Babinsky told ABC4 that they hope every day will be the day they find the missing woman. Officials reportedly estimated that recovery may be likely at the end of this week.

However, there is still the possibility that it won’t happen. To that end, Babinsky said, “We’re just going to keep looking.” 

A family friend sent ABC4 a statement Stimpson’s family released online. It reads, in part:

“We are confident, not 100 percent sure, that we know where she is. That is why most of the heavy searching is being done in one location. The K9 team keeps indicating the same place. This does not mean that we are not needed in other areas of the river. Seeing something like clothing float up can lead us in a positive direction.”  

The possibility of the recovery happening soon has volunteers, like Mike Jenks, praying even harder.

He added: “That she’ll be able to be recovered and laid to rest, and that the family can have closure and peace of mind.”  

The river’s current conditions do not allow search and rescue teams to dredge it as it would be too dangerous.

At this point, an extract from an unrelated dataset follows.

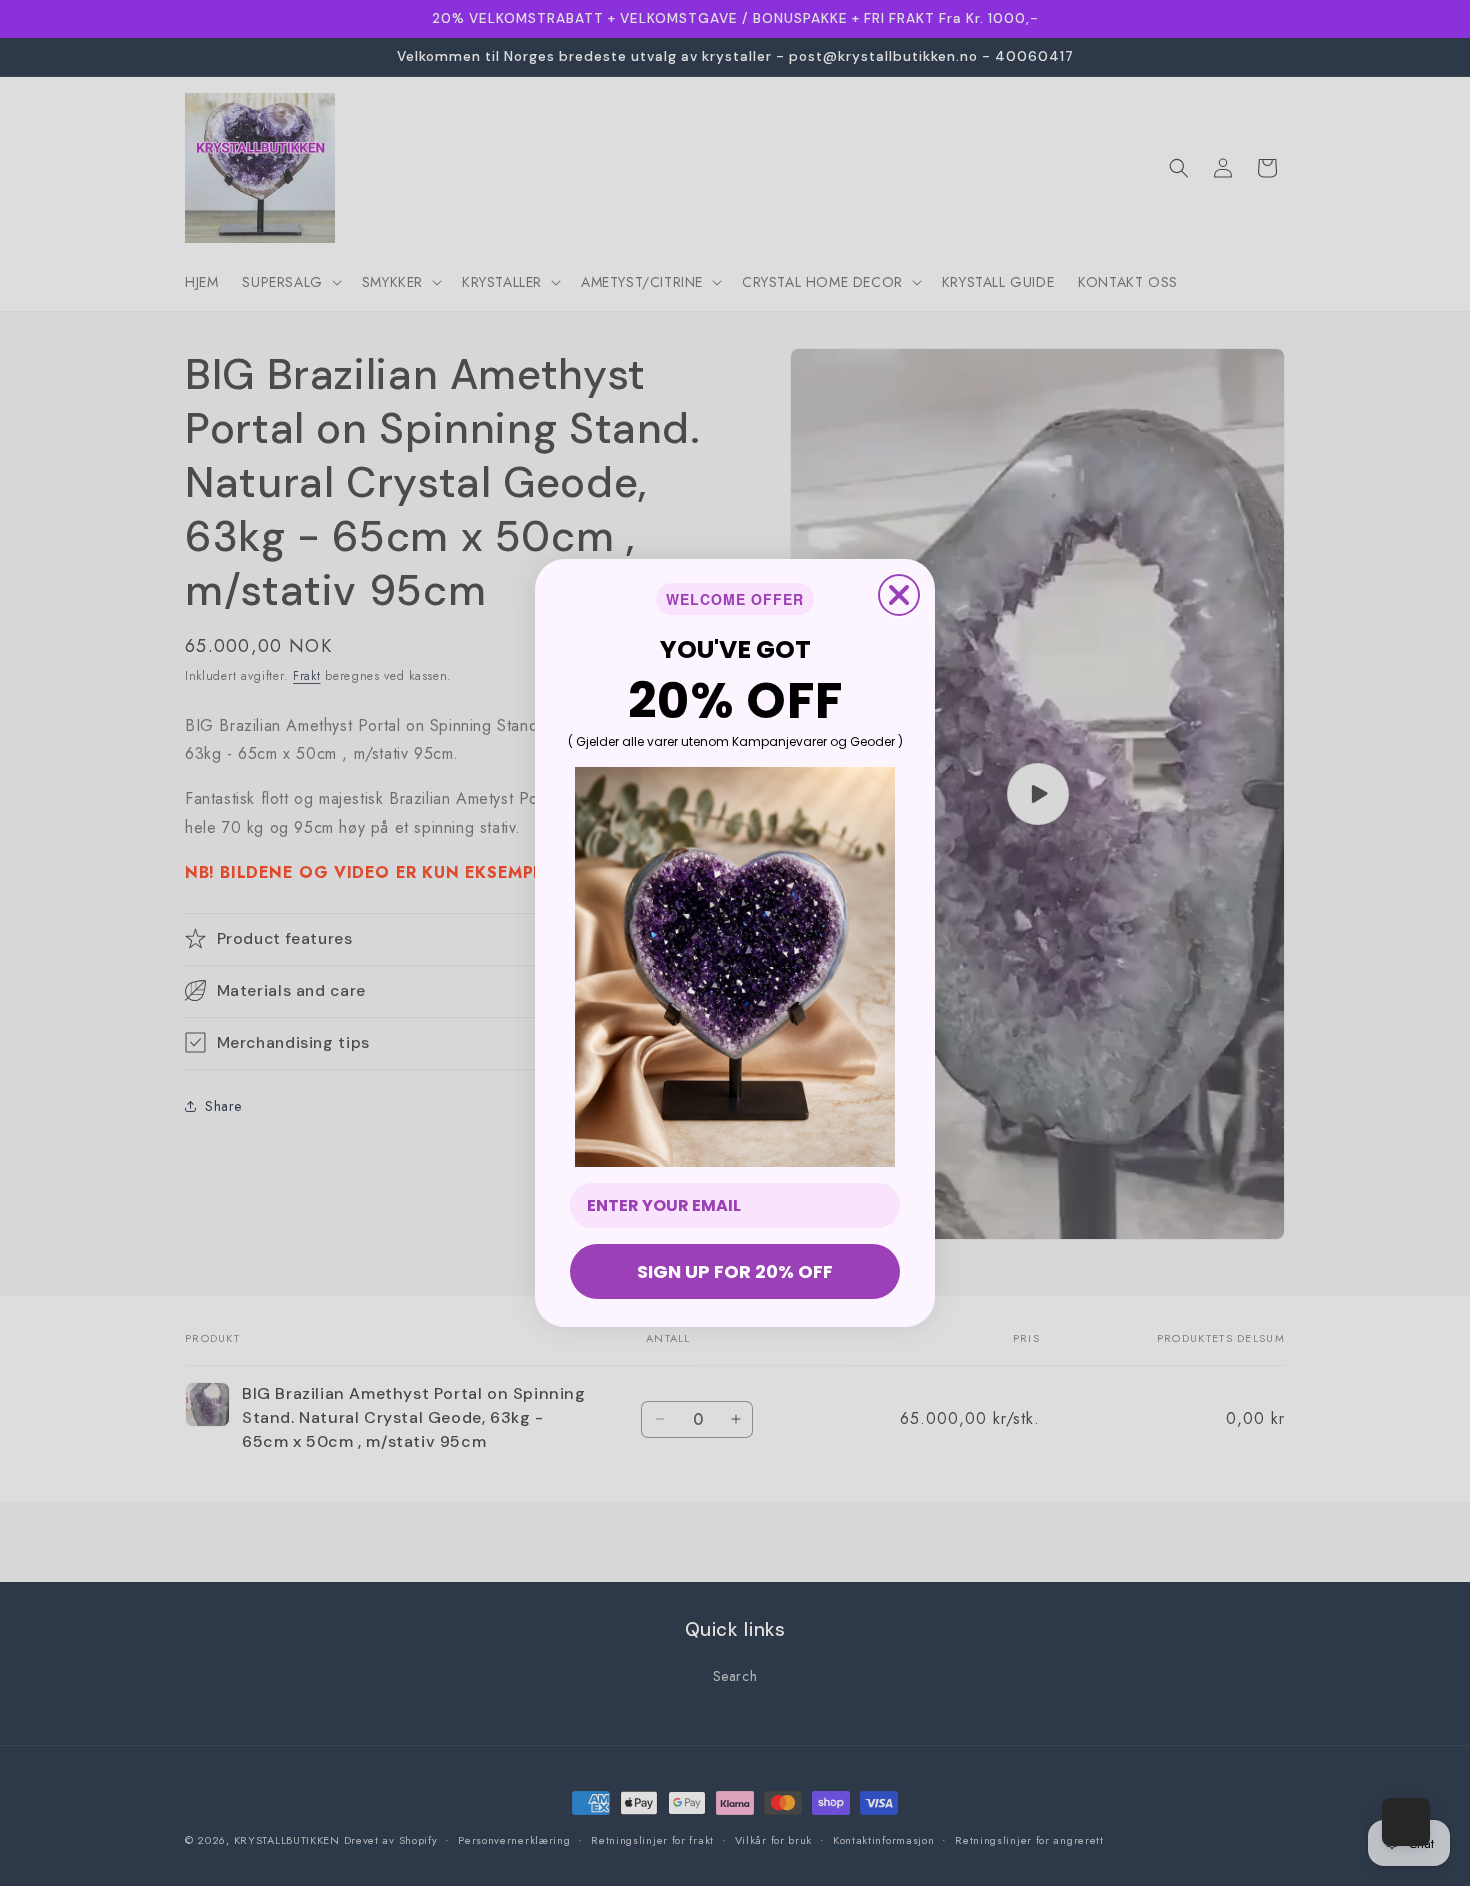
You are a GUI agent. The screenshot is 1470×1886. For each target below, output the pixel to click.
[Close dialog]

The sheriff’s office is thankful for all of the volunteers who’ve been keeping extra pairs of eyes on the river.  

There are also signs along the river that thank the volunteers and search teams. Along with the signs, at the volunteer checkpoints, there are treats and drinks with a note from Stimpson’s family. It reads:

“We are so grateful for you! Thank you for sacrificing your time to help our family find Libby. Every little bit helps. You mean so much to us. We are eternally grateful for your love and support.”